**TEKS HALAMAN**.

>>>>

Upah-Pesangon Diotak-Atik, Sederet Alasan Omnibus Law Ditolak

Ferry Sandi, CNBC Indonesia
17 February 2020 08:25
Jam Kerja Dianggap Eksploitatif
Foto: Ratusan buruh gabungan dari Konfederasi Serikat Pekerja Indonesia (KSPI) dan Federasi Serikat Pekerja Metal Indonesia (FSPMI) berdemo di depan Gedung Kementerin Kesehatan, Jakarta, Kamis (6/2/2020). Kedatangan massa aksi ini untuk menolak kenaikan iuran BPJS Kesehatan. Dua mobil komando lengkap dengan pengeras suara dibawa massa aksi ke lokasi. Massa juga membawa alat peraga, di antaranya spanduk dan poster bertulisan 'Tolak Kenaikan Iuran BPJS Kesehatan'. (CNBC Indonesia/Andrean Kristianto)

<<<<

**CUPLIKAN DATA**.
>>>>

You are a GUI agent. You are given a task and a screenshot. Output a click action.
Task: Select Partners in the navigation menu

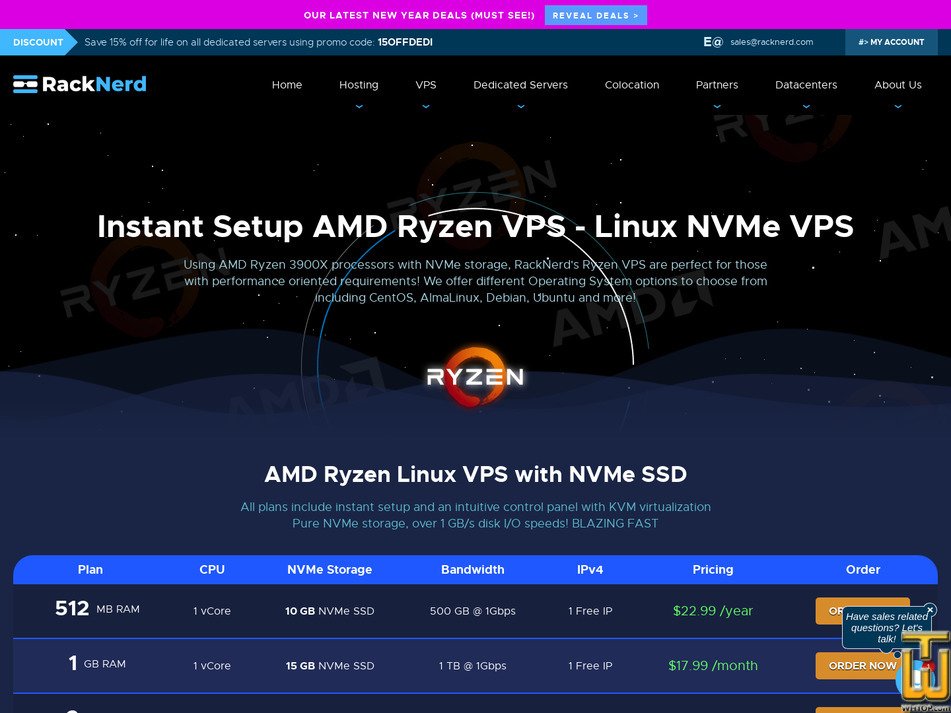tap(716, 85)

<<<<

**ARAHAN TUGAS 1**.
Cetaklah bagian teks halaman mengenai penolakan Omnibus Law mulai dari "Upah-Pesangon Diotak-Atik, Sederet" sampai dengan "(CNBC Indonesia/Andrean Kristianto)".
**ARAHAN TUGAS 2**.
Jawablah pertanyaan berikut berdasarkan teks halaman mengenai penolakan Omnibus Law.
(a) Siapa nama penulis berita tersebut?
(b) Berapa mobil komando yang dibawa massa aksi ke lokasi?
(c) Tulisan apa yang tertera pada spanduk dan poster yang dibawa massa?

**HASIL 1**.
Upah-Pesangon Diotak-Atik, Sederet Alasan Omnibus Law Ditolak

Ferry Sandi, CNBC Indonesia
17 February 2020 08:25
Jam Kerja Dianggap Eksploitatif
Foto: Ratusan buruh gabungan dari Konfederasi Serikat Pekerja Indonesia (KSPI) dan Federasi Serikat Pekerja Metal Indonesia (FSPMI) berdemo di depan Gedung Kementerin Kesehatan, Jakarta, Kamis (6/2/2020). Kedatangan massa aksi ini untuk menolak kenaikan iuran BPJS Kesehatan. Dua mobil komando lengkap dengan pengeras suara dibawa massa aksi ke lokasi. Massa juga membawa alat peraga, di antaranya spanduk dan poster bertulisan 'Tolak Kenaikan Iuran BPJS Kesehatan'. (CNBC Indonesia/Andrean Kristianto)

**HASIL 2**.
(a) Ferry Sandi
(b) Dua mobil komando
(c) 'Tolak Kenaikan Iuran BPJS Kesehatan'